In summary , SUBMISSION in marriage just like loyalty , trust , respect and love should be earned not given .




...Preach it man!! kiss
Re: Submission In Marriage by Chillis: 8:33pm On Aug 17, 2015
bukatyne:
Hello peeps

I sometimes stumble on old threads and go through them again and picked on this 'submission' stuff again.

This thread is mainly for single 'feminists', 'feminazis' and ladies who cringe at the word submission.

Now I am referring to it as used in the Bible and not Nairaland's /Nigerian definitions and assuming the man in question knows what it is to love so this will be to ladies

Someone once defined it as 'loyalty'... that's a nice one.

Loosely defined, i will say it is all about learning what your man wants and doing it & pleasing your man. Now I do not care about what 'men' want but there is one man whose like and dislikes matter most to you as a lady. It is not being 'controlled' or 'treated like a slave' or having no say in your affairs. You also do not have to be a man's inferior or unequal to submit.

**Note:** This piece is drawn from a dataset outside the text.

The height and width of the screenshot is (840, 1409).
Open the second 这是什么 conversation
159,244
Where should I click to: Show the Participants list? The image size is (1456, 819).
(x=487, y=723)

Infact, the dynamics of submission happens in every relationship including those with your friends. You know that your best friend you bend backwards for, always what to do what makes her happy, give her your loyalty and faithfulness.... translate that to your husband or boyfriend on a higher level.

Now it is your duty to enter a relationship/marriage with the right person. That way, it flows naturally as you always want your man to be happy and learn to be intuned with his needs. (No one is perfect and it is a process which you can start today cheesy)

So I say ladies... go and be found by your soul mate kiss (If you are interested in getting married).

P.S.: I believe submission should start from a relationship (My personal opinion)


I will 100% appreciate we stick to the topic.

It is common knowledge I am a feminist and believe men and women are equal. I do not want anti-feminists rants on this thread.


Happy Sunday to everyone.

You and your submission threads and argument, your Hand no dey pain you ni?

Whatever makes one happy,do it.
If you like debate from now until 2050, people will do what thy feel is right for them. As long as they are happy, they can continue. If they so much think they deserve more they know what to do.

1 Like

Re: Submission In Marriage by bukatyne(f): 1:44pm On Aug 25, 2015
Chillis:


You and your submission threads and argument, your Hand no dey pain you ni?


Whatever makes one happy,do it.
If you like debate from now until 2050, people will do what thy feel is right for them. As long as they are happy, they can continue. If they so much think they deserve more they know what to do.




@Bold, lol!

Sorry for the late response

I agree with you.. the thread was just to explain what it means cheesy because I saw some did not understand.
Re: Submission In Marriage by Kimoni: 5:38pm On Sep 05, 2015
5minsmadness:

This is because the people that go about INITIATING trouble are already here. The more civil people are the ones who respected the op and kept out. Else this thread would have been derailed long ago.
Re: Submission In Marriage by Bugatie(m): 9:39pm On Nov 23, 2015
Chidoks:


The aim is not to control / run the man.the aim of respecting him is to have a crisis free home but the resultant effect us that the man us softened by your humility and resoect.he ib turn feel to give back.he gives back by doing the things you wish/ ask.

This is wonderful, you're an amazing lady.

Abeg are you married? I can be single now just for you
Re: Submission In Marriage by Nobody: 10:04pm On Nov 23, 2015
You can only submit to someone who loves you unconditionally.
Anyone who loves you unconditionally will not ask you to do things that you are not comfortable with.